27/5/2019 -- 04:05:56 - <Info> - using interface eth6

After it starts - can you leave it for a few minutes - like 20 - (presuming you have traffic ongoing) and then - stop it (Ctrl+c), after it exits it should have the log files populated/closed etc. Then have a look in eve.json to see if it is populated? Could you also please share your stats.log file ?

#14

Updated by Hanif Prasetiyo 3 months ago

Peter Manev wrote:

[...]
Is just a warning, that the default will change in 5.0.
From what i saw last it seems your Suricata is starting as you receive
[...]

After it starts - can you leave it for a few minutes - like 20 - (presuming you have traffic ongoing) and then - stop it (Ctrl+c), after it exits it should have the log files populated/closed etc. Then have a look in eve.json to see if it is populated? Could you also please share your stats.log file ?

I try your suggestion sir, and still, there is no log in file eve.json and stats.log. I don't know what is the problem that makes my suricata can't run. when I try command "suricata.exe -c suricata.yaml -i eth6" I've always got a notice that "suricata has stopped working", is there any clue sir?

#15

Updated by Peter Manev 3 months ago

You should try closing it with "Ctrl+c" from the command line - not via closing the window.

#16

Updated by Hanif Prasetiyo 3 months ago

Peter Manev wrote:

You should try closing it with "Ctrl+c" from the command line - not via closing the window.

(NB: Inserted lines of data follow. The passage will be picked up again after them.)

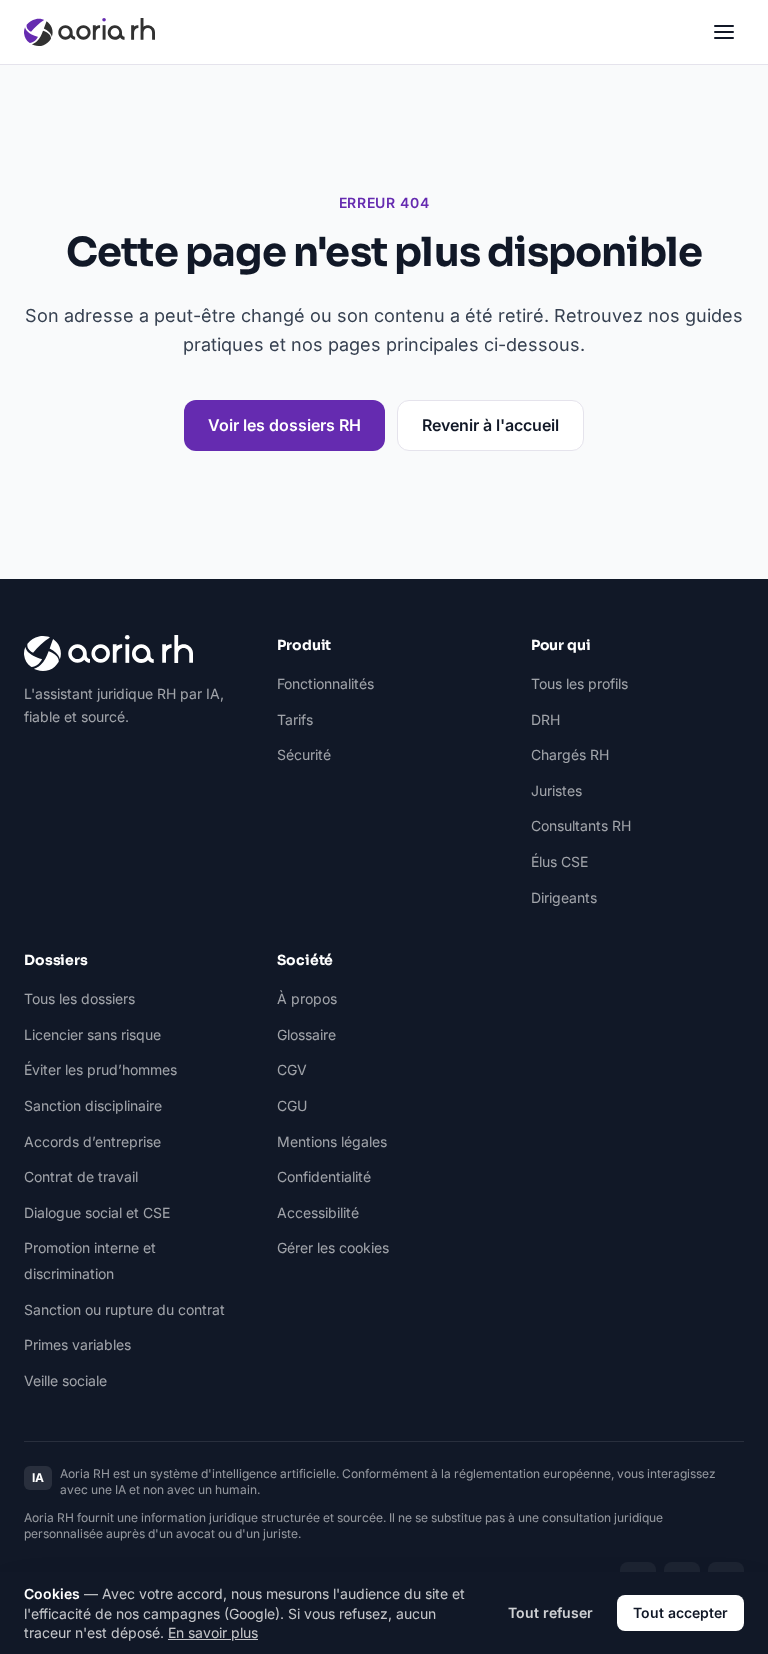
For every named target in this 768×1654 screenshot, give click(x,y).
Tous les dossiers (79, 998)
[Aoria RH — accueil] (89, 32)
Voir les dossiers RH (284, 425)
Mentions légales (332, 1141)
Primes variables (77, 1344)
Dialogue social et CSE (97, 1212)
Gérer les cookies (333, 1247)
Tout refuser (550, 1612)
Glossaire (306, 1034)
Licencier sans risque (92, 1034)
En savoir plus (213, 1632)
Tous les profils (579, 683)
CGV (292, 1069)
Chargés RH (570, 754)
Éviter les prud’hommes (100, 1069)
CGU (292, 1105)
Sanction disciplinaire (93, 1105)
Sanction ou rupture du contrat (124, 1309)
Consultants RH (581, 825)
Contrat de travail (81, 1176)
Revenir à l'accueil (490, 425)
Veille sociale (65, 1380)
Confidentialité (324, 1176)
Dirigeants (564, 897)
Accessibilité (318, 1212)
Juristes (556, 790)
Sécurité (304, 754)
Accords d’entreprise (92, 1141)
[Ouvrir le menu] (724, 32)
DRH (545, 719)
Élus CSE (559, 861)
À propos (307, 998)
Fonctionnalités (325, 683)
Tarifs (295, 719)
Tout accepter (680, 1612)
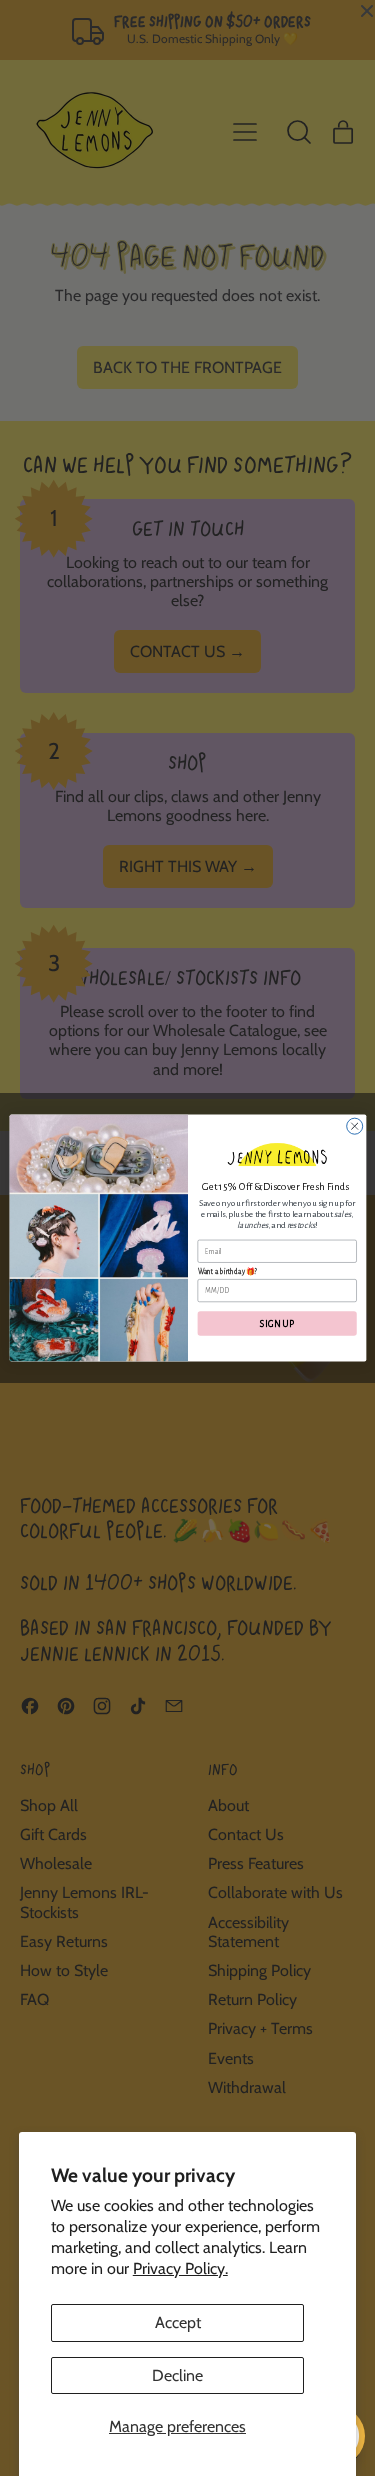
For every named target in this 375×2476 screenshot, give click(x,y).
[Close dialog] (354, 1126)
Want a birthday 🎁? (227, 1271)
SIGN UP (276, 1324)
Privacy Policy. (180, 2268)
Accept (178, 2322)
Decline (177, 2375)
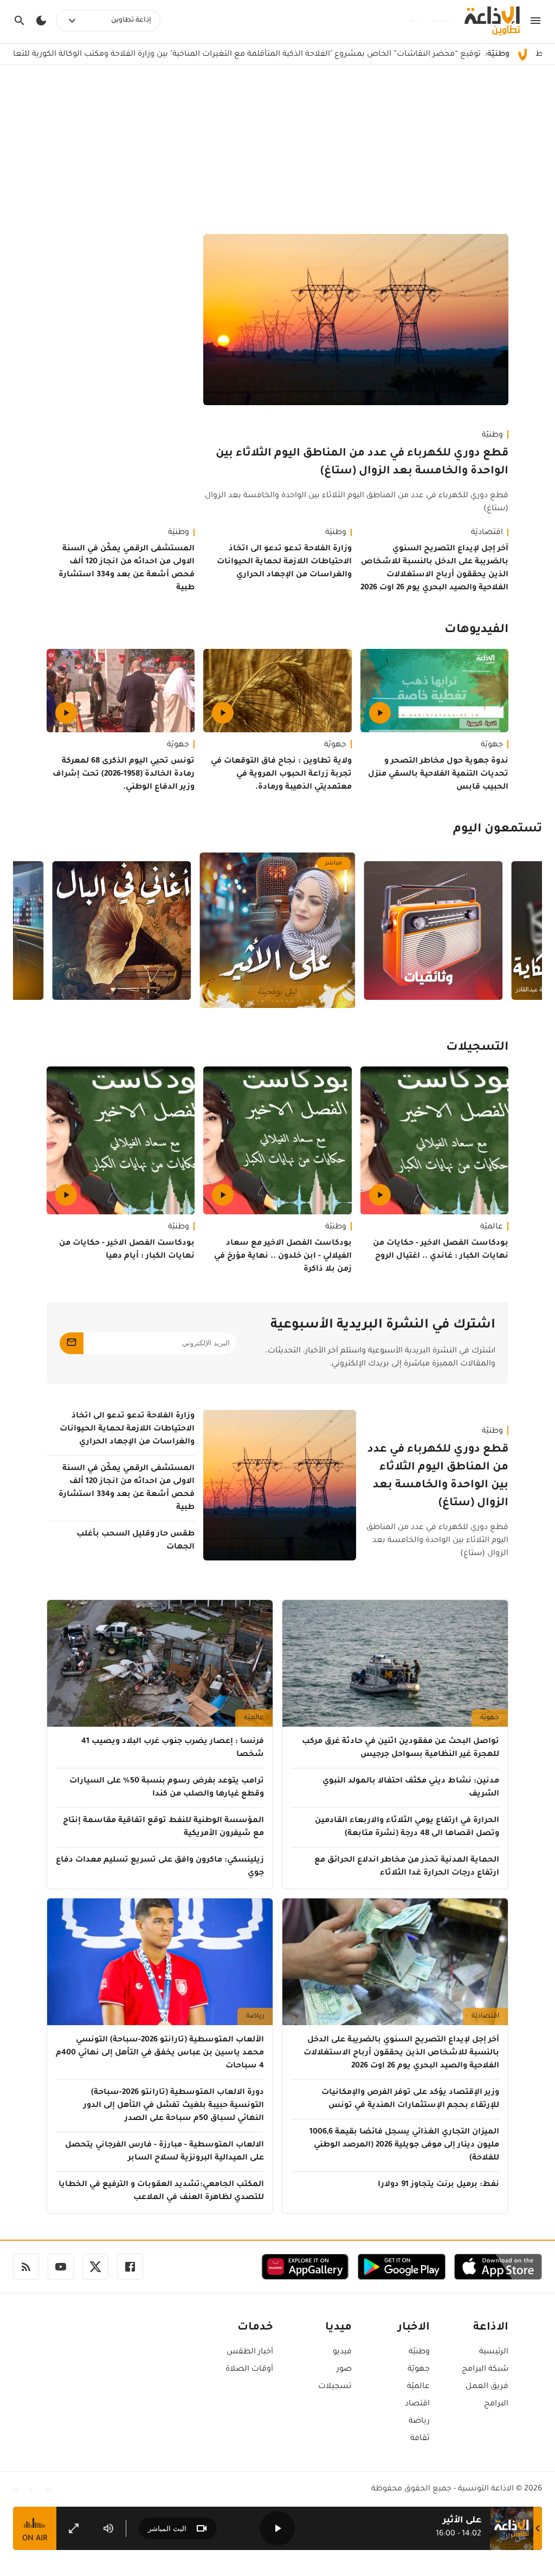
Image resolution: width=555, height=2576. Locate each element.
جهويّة (492, 745)
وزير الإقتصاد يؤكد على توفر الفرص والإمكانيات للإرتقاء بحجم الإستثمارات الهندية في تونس (410, 2099)
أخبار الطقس (250, 2352)
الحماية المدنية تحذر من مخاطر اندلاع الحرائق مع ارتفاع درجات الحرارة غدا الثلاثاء (406, 1867)
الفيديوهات (476, 630)
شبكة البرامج (485, 2369)
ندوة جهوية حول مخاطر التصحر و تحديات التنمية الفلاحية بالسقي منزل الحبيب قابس (438, 774)
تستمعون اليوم (497, 829)
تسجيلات (335, 2387)
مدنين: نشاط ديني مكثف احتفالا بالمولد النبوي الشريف (410, 1788)
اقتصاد (417, 2404)
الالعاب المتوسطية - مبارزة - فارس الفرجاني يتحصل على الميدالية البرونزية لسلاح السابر (164, 2152)
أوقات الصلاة (249, 2369)
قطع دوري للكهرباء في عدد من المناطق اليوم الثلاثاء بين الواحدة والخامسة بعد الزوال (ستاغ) (362, 463)
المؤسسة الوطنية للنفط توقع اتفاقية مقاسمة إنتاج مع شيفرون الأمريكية (163, 1827)
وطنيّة (492, 435)
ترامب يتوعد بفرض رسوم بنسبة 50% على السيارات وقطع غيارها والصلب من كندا (166, 1788)
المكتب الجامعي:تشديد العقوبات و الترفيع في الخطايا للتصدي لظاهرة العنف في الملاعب (161, 2191)
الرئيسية (493, 2352)
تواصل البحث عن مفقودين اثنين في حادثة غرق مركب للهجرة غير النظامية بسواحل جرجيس (400, 1748)
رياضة (255, 2016)
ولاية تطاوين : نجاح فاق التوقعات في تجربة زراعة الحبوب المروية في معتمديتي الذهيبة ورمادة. (281, 774)
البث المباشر (167, 2529)
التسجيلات (477, 1048)
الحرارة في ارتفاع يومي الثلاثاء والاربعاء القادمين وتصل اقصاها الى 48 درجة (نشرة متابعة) (407, 1827)
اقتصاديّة (487, 533)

sure, sir, I try to close it with "CTRL+C" and still it doesn't work, because of this problem (also you can see in the screenshot)

Problem signature:
  Problem Event Name:    APPCRASH
  Application Name:    suricata.exe
  Application Version:    0.0.0.0
  Application Timestamp:    5cc94cc1
  Fault Module Name:    msvcrt.dll
  Fault Module Version:    7.0.7601.23403
  Fault Module Timestamp:    56f58ae0
  Exception Code:    c0000005
  Exception Offset:    0000000000015a61
  OS Version:    6.1.7601.2.1.0.256.1
  Locale ID:    1033
  Additional Information 1:    2a54
  Additional Information 2:    2a54d3a4c441d1db77abf1618febafab
  Additional Information 3:    a131
  Additional Information 4:    a1318dd918e8f0ffb3d68bd39beb2c4c

Read our privacy statement online:
  http://go.microsoft.com/fwlink/?linkid=104288&clcid=0x0409

If the online privacy statement is not available, please read our privacy statement offline:
  C:\Windows\system32\en-US\erofflps.txt
#17

Updated by Peter Manev 3 months ago

Thank you for the feedback that helps!
I cant reproduce it as I do not have Windows 7 machine. It may not be related to that at all but I cant replicate the problem. Any chance you could try a diff windows - 2016/win10 64bit etc ?

#18

Updated by Hanif Prasetiyo 3 months ago

Peter Manev wrote:

Thank you for the feedback that helps!
I cant reproduce it as I do not have Windows 7 machine. It may not be related to that at all but I cant replicate the problem. Any chance you could try a diff windows - 2016/win10 64bit etc ?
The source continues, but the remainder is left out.